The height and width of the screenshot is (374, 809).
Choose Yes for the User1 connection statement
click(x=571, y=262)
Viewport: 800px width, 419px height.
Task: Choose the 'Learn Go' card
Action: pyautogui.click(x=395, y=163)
-- -- --
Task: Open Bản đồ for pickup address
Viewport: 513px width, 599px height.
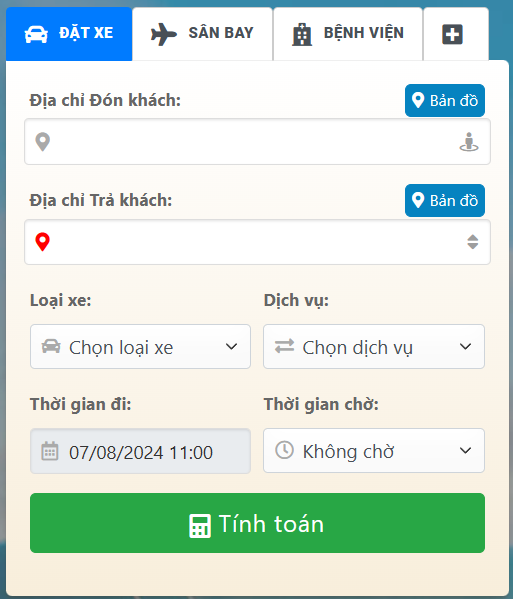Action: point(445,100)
-- -- --
Directive »
Copy out the items from the line with "The height and" to the line with "Action: pyautogui.click(x=395, y=163)", both included, keeping every character unchanged.

Task solution »
The height and width of the screenshot is (374, 809).
Choose Yes for the User1 connection statement
click(x=571, y=262)
Viewport: 800px width, 419px height.
Task: Choose the 'Learn Go' card
Action: pyautogui.click(x=395, y=163)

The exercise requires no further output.